Она остановилась, наблюдая за приближением этого высокого, мускулистого, красивого мужчины, и ей невольно вспомнилось, какой искренний отклик нашло в ней его горячее желание во время их уединения в степи. Эйла мгновенно почувствовала, как сильно ее влечет к нему. Это была естественная, бессознательная реакция ее тела, и, когда Джондалар подошел ближе, она заметила, что он явно взволнован и его яркие синие глаза исполнены особой притягательной силой. Случайно скользнув по его кожаным штанам, Эйла увидела рельефные очертания возбужденной мужской плоти и почувствовала, что краснеет.

— Извини, Эйла. Я не хотел беспокоить тебя, но подумал, что надо показать тебе эту новую уздечку. Я придумал ее для Удальца. Возможно, ты захочешь использовать ее и для Уинни, — сказал Джондалар, пытаясь совладать с охватившим его чувством.
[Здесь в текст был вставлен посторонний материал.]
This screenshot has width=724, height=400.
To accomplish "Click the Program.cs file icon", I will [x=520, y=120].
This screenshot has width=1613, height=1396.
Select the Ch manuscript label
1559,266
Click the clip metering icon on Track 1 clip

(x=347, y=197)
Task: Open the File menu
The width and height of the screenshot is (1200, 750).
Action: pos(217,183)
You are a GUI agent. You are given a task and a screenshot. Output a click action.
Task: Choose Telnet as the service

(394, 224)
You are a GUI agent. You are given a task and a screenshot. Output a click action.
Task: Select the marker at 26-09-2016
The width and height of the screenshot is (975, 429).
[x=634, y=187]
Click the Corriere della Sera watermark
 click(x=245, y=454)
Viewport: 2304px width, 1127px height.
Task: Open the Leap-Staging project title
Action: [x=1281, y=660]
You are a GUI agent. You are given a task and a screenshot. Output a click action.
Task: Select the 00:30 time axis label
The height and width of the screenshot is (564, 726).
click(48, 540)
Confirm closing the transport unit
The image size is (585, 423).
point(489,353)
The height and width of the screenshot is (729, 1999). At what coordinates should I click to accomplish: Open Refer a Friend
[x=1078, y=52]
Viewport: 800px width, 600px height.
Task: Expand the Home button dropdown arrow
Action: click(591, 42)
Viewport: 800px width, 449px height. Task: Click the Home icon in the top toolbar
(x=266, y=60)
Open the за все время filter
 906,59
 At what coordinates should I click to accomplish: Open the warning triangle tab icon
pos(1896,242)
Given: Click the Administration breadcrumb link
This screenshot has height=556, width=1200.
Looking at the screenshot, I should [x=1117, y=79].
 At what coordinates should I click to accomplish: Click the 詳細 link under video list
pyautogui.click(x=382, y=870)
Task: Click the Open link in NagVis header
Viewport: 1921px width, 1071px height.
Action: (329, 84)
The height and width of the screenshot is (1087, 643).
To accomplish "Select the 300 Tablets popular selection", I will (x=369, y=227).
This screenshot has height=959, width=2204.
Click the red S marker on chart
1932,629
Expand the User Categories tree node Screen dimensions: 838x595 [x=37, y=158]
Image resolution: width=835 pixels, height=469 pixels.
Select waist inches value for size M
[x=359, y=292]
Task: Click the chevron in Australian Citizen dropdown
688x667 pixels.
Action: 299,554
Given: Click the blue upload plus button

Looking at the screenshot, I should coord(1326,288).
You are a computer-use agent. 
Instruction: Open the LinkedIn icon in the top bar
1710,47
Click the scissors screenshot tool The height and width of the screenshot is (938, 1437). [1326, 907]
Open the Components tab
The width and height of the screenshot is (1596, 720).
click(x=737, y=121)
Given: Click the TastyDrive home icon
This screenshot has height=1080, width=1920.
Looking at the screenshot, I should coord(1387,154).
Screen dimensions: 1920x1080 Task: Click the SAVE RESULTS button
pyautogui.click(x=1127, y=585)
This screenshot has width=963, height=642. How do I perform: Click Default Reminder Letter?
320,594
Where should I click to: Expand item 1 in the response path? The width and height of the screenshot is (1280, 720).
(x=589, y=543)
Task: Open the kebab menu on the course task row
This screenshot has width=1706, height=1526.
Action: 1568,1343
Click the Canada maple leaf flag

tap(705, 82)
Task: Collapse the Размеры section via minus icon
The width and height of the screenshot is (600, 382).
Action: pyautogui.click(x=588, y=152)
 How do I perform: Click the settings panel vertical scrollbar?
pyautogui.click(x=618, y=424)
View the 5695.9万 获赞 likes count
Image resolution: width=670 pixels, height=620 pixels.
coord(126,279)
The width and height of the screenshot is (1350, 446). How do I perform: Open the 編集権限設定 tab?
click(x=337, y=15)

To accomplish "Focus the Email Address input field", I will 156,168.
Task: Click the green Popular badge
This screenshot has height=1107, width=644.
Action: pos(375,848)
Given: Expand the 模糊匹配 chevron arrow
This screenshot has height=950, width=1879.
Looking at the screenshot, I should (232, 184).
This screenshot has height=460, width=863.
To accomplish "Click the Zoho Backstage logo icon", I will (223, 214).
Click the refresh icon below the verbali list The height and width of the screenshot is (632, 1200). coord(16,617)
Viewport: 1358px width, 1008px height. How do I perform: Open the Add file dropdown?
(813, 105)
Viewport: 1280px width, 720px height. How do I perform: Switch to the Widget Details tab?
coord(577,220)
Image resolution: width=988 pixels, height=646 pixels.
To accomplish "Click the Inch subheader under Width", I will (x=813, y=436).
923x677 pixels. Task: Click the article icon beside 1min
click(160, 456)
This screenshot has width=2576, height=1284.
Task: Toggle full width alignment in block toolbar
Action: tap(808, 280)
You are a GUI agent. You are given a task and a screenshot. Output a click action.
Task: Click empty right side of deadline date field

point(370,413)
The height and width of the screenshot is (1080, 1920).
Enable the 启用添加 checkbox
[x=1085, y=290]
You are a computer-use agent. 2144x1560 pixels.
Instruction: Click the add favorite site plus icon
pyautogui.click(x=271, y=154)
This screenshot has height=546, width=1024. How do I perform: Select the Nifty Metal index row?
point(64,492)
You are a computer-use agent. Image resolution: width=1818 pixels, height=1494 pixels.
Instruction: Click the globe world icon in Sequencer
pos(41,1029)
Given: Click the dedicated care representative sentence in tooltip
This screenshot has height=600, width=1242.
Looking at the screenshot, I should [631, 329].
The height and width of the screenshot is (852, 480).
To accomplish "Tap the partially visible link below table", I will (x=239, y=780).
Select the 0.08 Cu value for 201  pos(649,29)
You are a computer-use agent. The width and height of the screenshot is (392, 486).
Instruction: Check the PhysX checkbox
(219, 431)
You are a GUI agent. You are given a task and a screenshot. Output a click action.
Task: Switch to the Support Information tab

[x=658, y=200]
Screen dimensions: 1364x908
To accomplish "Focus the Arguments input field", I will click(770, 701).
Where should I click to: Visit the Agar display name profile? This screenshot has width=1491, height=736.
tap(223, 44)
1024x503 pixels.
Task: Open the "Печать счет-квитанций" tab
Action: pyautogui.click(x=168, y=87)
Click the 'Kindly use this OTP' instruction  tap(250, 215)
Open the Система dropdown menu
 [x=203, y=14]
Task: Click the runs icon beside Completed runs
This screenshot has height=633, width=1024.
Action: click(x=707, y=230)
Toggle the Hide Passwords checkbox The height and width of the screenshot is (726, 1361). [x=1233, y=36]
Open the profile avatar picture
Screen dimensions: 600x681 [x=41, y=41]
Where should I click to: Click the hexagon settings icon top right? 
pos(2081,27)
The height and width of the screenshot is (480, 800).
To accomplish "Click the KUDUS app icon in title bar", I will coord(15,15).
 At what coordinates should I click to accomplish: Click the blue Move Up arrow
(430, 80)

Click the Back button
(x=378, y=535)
— Все в порядке, никакого беспокойства, — ответила она, осознавая, что слегка кривит душой. Эйла взглянула на приспособление, сделанное из узких кожаных ремешков, переплетенных и связанных особым образом.

В начале этого сезона у кобылы был период течки. Вскоре после того, как Эйла заметила состояние Уинни, она услышала призывное ржание жеребца, доносившееся из открытой степи. Однажды лошадь уже уходила в табун, выбрав себе жеребца, и после этого вернулась в пещеру, но сейчас Эйле очень не хотелось отпускать Уинни. Кто знает, сможет ли она вернуть ее на этот раз? Поэтому Эйла придумала некое сдерживающее приспособление. Когда она отлучалась по своим делам и не могла присмотреть за ними, то накидывала недоуздок на шею Уинни, а также и на Удальца. Но вообще-то Эйла предпочитала не ограничивать свободу Уинни, чтобы кобыла могла свободно гулять по степи.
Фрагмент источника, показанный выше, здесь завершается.